In the time of Hipparchus, the equinox occurred when the Sun entered the constellation Aries, or "first point of Aries." The star signs in astrology are also based on the observations of Hipparchus. In modern times, the Sun rises in Pisces on the day of the equinox due to precession of equinoxes. Although Hipparchus's work has been lost, it is quoted by Ptolemy in Almagest.

The Julian calendar drifts by one day every 138 years. In 8 BC, Augustus removed one day from the month February and added it to August, putting the calendar an additional day out of alignment. At the time of the Council of Nicene in 335, the equinox occurred on March 21.[1] The Gregorian calendar reestablished the alignment at the time of Nicene.

Later history

By the Middle Ages it had become apparent that the calendar was not precisely accurate. Caesar had arranged it so that the winter solstice occurred on December 25, the traditional date of the rebirth of the sun, but by the 16th century AD it was falling around December 11. This had happened because in reality a year lasts slightly less than 365¼ days and so leap years need to occur slightly less often than once every four years in order for the solstice to remain at a constant point in the calendar. Pope Gregory XIII, in his capacity as Pontifex Maximus (which the popes had inherited from the Roman emperors after the fall of the Roman Empire), instituted a change, and this revised calendar is known as the Gregorian Calendar. He removed ten days from the year 1582, bringing the winter solstice to December 21 (not quite where it was in Caesar's time), and then decreed that leap years should be dropped from every year ending in double zero, unless it was also divisible by 400. So, 1600 and 2000 were leap years, but 1700, 1800, and 1900 were not.

In 1582, however, the pope's writ no longer ran all over Europe, because of the Reformation. Protestant countries were very slow to adopt this new papal calendar, and Great Britain and its colonies did not adopt the new calendar until 1752, by which time the difference between the two calendars had risen to eleven days. The Act of Parliament that instituted the new calendar stipulated that all birthdays should be expressed on the new calendar. This is why, for example, that George Washington's birthday is celebrated on February 22, when he was actually born on February 11 [2] at a time when the old calendar was still in force.

References

  1. (335+135)/138 gives us 3.4 days of calendar drift, plus one day for Augustus's reform.

### Task 1:
Answer these questions using the calendar passage:
(a) How often does the Julian calendar drift by one day?
(b) How many days did Pope Gregory XIII remove from the year 1582?
(c) In what year did Great Britain and its colonies adopt the new calendar?
The calendar passage and the rows are separate, unrelated material.

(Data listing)

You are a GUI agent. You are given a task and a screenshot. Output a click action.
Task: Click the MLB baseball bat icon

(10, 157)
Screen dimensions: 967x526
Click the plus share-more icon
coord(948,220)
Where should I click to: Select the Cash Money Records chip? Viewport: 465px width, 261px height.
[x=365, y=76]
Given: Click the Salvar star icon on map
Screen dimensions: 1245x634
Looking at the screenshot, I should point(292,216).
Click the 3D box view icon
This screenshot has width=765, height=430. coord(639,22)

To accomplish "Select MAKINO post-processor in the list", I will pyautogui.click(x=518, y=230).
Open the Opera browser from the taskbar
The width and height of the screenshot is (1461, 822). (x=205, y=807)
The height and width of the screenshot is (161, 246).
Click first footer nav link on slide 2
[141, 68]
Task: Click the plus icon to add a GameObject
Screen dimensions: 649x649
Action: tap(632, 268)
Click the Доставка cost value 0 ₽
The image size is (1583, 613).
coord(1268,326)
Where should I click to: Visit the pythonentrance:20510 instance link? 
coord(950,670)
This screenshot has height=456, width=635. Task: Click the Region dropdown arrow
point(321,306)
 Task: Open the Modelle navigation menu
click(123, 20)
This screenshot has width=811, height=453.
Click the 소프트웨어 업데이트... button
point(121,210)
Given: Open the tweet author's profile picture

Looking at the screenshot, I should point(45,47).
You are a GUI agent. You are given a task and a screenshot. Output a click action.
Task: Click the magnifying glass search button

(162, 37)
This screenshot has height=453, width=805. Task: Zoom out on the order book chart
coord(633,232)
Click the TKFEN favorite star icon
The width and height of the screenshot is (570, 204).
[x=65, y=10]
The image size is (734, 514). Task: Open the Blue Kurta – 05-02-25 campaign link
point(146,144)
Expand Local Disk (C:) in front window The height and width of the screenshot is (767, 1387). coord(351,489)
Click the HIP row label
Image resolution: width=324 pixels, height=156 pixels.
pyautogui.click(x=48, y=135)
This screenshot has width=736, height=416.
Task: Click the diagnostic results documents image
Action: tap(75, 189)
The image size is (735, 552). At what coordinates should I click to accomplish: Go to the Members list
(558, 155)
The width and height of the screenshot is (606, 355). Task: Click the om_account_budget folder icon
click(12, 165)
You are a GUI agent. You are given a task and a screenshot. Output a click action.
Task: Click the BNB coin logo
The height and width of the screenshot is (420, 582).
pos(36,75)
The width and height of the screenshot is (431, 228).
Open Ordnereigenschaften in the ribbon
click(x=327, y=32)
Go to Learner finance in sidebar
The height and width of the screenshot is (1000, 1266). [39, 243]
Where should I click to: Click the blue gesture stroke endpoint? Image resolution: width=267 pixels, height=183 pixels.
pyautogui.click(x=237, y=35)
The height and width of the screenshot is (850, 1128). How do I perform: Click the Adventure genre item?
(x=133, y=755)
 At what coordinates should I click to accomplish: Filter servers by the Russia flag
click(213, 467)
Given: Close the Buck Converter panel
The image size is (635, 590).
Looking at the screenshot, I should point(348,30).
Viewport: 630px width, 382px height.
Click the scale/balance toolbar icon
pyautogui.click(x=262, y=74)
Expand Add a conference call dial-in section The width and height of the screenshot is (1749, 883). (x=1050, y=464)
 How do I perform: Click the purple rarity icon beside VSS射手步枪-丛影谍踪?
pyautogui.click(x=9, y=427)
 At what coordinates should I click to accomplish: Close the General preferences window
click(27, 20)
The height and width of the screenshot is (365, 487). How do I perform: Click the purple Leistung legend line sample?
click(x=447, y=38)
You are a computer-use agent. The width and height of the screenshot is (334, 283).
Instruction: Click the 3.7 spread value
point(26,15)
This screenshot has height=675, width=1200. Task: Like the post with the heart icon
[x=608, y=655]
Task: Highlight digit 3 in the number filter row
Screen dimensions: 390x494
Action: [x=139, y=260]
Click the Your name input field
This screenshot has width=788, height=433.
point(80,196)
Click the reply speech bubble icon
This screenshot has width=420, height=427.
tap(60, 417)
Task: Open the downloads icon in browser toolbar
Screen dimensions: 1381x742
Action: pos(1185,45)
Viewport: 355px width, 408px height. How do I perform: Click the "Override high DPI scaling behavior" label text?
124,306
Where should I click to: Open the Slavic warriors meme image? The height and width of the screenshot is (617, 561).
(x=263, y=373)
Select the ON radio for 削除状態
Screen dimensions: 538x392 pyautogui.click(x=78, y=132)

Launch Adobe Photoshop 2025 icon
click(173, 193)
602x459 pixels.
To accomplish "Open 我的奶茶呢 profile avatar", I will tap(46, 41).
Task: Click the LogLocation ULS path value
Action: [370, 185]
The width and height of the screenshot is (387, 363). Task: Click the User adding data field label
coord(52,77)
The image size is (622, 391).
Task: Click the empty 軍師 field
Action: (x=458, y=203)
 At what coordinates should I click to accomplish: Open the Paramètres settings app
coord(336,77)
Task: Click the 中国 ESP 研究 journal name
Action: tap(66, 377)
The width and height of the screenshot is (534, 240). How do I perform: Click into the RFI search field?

### Task 2:
Rescale the rows, starting at the first line of the rows and stopping after the line that contains "[x=365, y=76]". Reproduce all those lines, requests included, but multiply every coordinate in the answers by 1.7 and round to whole numbers, with halves rounded up.

### Finished answer 1:
(a) Once every 138 years.
(b) Ten days.
(c) 1752.

### Finished answer 2:
You are a GUI agent. You are given a task and a screenshot. Output a click action.
Task: Click the MLB baseball bat icon

(17, 267)
Screen dimensions: 967x526
Click the plus share-more icon
coord(1612,374)
Where should I click to: Select the Cash Money Records chip? Viewport: 465px width, 261px height.
[x=621, y=129]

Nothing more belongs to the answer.